そんな行動力、私なんかのために発揮しないで欲しい。
それに……暗くなったとはいえ、まだ多くの人が行き交う時間帯だし、国民的アイドルがこんなところで異性と一緒にいちゃいけない。
「何度言ったらわかるんですか?あなたは国民的アイドルなんですよ?何の関係もないとはいえ、こんな風に異性と二人でいたら、誤解されます。一度誤解されたら、身の潔白を証明するのに大変なんですから、自覚してください」
「……久しぶりに会って、第一声がお説教とは。相変わらずだね、柚乃ちゃん」
ハハッと苦笑する燈真君を見て、私は唇を嚙みしめた。
一年前、全てを捨ててここへ来たというのに、どうしてあなたは私の痕跡見つけて現れるの?
もしかして、息の根を止めに来た?
「……迎えに来たんだ。柚乃ちゃんを」
迎えに……?そんなはずはない。
私はクルッと背を向ける。
「あなたはここにいるべき人じゃない」
「じゃあ、一緒に帰ろう。東京に」
「帰る?私の帰る場所はここ。今までもこれからもずっと。あなたとは世界が違うんだよ」
「違うわけない。俺の世界から逃げ出したのは柚乃ちゃんの方。元々俺の世界にいた奴を迎えに来て、何が悪い?」
そっと肩を掴まれ、彼の方に向かされる。
「……俺は柚乃ちゃんを復讐相手だって、勘違いしていた。七海の親友だと名乗るのは柚乃ちゃんしかいなかったから。だから、傷つけて捨ててやろうって思った。
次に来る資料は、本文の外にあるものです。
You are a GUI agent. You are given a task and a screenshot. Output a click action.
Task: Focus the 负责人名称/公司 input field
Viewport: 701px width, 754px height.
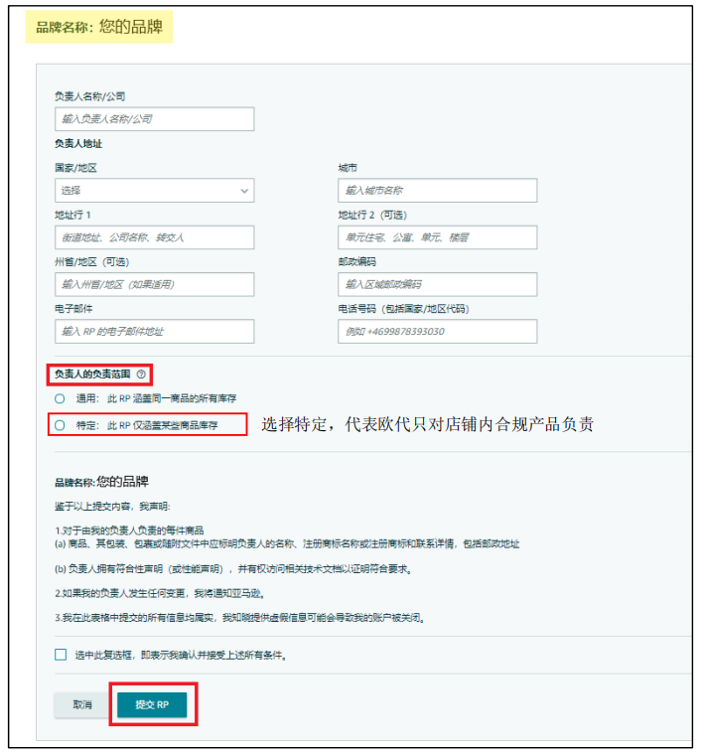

でも一緒にいるうちに俺の方が柚乃ちゃんに惹かれていって、いつの間にか好きになってたんだよ。偽りなんかじゃなくて、本当に。……こんな人が七海を傷つけるはずがないって。本当の事を聞こうとしたあの日、柚乃ちゃんは俺の前から姿を消した。……見たんだろ、あの部屋のコルクボードを」
「……うん」
「本当の事、柚乃ちゃんがいなくなった後に全部知った。七海を自殺に追い込んだあの二人には天罰下ったから。二度と幸せにはなれないと思う」
人の幸せを奪えば、それなりの罰が下る。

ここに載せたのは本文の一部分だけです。